Hydroxyl ions, represented as \( \text{OH}^- \), are basic ions present in aqueous solutions resulting from the dissociation of bases like NaOH. Calculating the concentration of hydroxyl ions involves understanding both initial concentrations and chemical reactions that might remove or produce these ions.

In the problem, NaOH contributes \( \text{OH}^- \) ions to the solution. Initially, the system had 0.02 moles of \( \text{OH}^- \) from 0.2 M NaOH in 100 mL. During a reaction with \( \text{MgCl}_2 \), \( \text{OH}^- \) ions react with \( \text{Mg}^{2+} \) to form \( \text{Mg(OH)}_2 \), consuming some \( \text{OH}^- \) ions.

Monitoring hydroxyl ion concentration is crucial, particularly when computing whether more base or metallic ions will remain in solution post reaction. Eventually, the dynamic equilibrium will determine the final concentration of hydroxyl ions, which could be crucial for further calculations.

In a chemical reaction, the limiting reactant is the substance that is completely consumed first, thus determining the amount of product formed. Identifying the limiting reactant involves calculating and comparing the moles of each reactant based on their stoichiometric ratios.

In our exercise, the reaction \( \text{Mg}^{2+} + 2\text{OH}^- \rightarrow \text{Mg(OH)}_2 \) indicates that two moles of hydroxide ions are needed for every mole of magnesium ions. Starting with 0.01 mol of \( \text{Mg}^{2+} \) and 0.02 mol of \( \text{OH}^- \), you would completely use all of the magnesium ions first to form the insoluble \( \text{Mg(OH)}_2 \). Thus, \( \text{MgCl}_2 \) is the limiting reactant here.

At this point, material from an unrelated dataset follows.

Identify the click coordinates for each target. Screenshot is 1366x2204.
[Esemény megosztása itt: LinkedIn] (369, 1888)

Understanding the limiting reactant helps in predicting the amounts of products formed and ensuring calculations involving chemical equations are accurate.

The Solubility Product Constant, or \( K_{sp} \), is a numerical value that represents the solubility of a sparingly soluble ionic compound. It is a product of the concentrations of the ions each raised to the power of their stoichiometric coefficients.

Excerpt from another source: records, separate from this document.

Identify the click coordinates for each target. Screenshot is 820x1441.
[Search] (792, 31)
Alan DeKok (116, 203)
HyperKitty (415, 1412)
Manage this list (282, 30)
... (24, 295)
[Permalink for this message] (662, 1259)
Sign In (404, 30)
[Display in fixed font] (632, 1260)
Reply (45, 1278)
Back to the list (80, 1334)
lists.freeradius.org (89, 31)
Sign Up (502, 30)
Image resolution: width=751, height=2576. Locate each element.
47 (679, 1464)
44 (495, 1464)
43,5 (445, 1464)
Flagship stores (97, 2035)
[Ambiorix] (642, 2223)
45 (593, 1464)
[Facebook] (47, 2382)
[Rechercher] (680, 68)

For \( \text{Mg(OH)}_2 \), which barely dissolves in water, the \( K_{sp} \) equation is \[ K_{sp} = [\text{Mg}^{2+}][\text{OH}^-]^2 = 1.2 \times 10^{-11} \].

For this particular problem, calculating the remaining \( \text{OH}^- \) concentration involves setting the concentration of \( \text{Mg(OH)}_2 \) equal to its \( K_{sp} \) value under equilibrium conditions. As \( \text{Mg(OH)}_2 \) forms in the solution, it reaches a balance between dissolved ions and the solid, affecting the \( \text{OH}^- \) concentration in the solution.

Solution stoichiometry is a quantitative relationship between the amounts of reactants and products in a chemical reaction. It allows you to calculate the quantities needed or produced in a reaction by applying known concentrations of reactants.

When solving stoichiometry problems, it's essential to convert volumes and molarities into moles. In this exercise, you start by determining the moles of \( \text{MgCl}_2 \) and \( \text{NaOH} \) based on their given concentrations and volumes. Then, using the balanced chemical equation, you can determine how these moles interact.

• Calculate moles from volume and molarity: \( \text{moles} = \text{Volume (L)} \times \text{Molarity (M)} \).
• Use the reaction stoichiometry to pinpoint reactants and products.

Understanding solution stoichiometry allows you to accurately predict the outcome of dissolutions and reactions in an aqueous environment.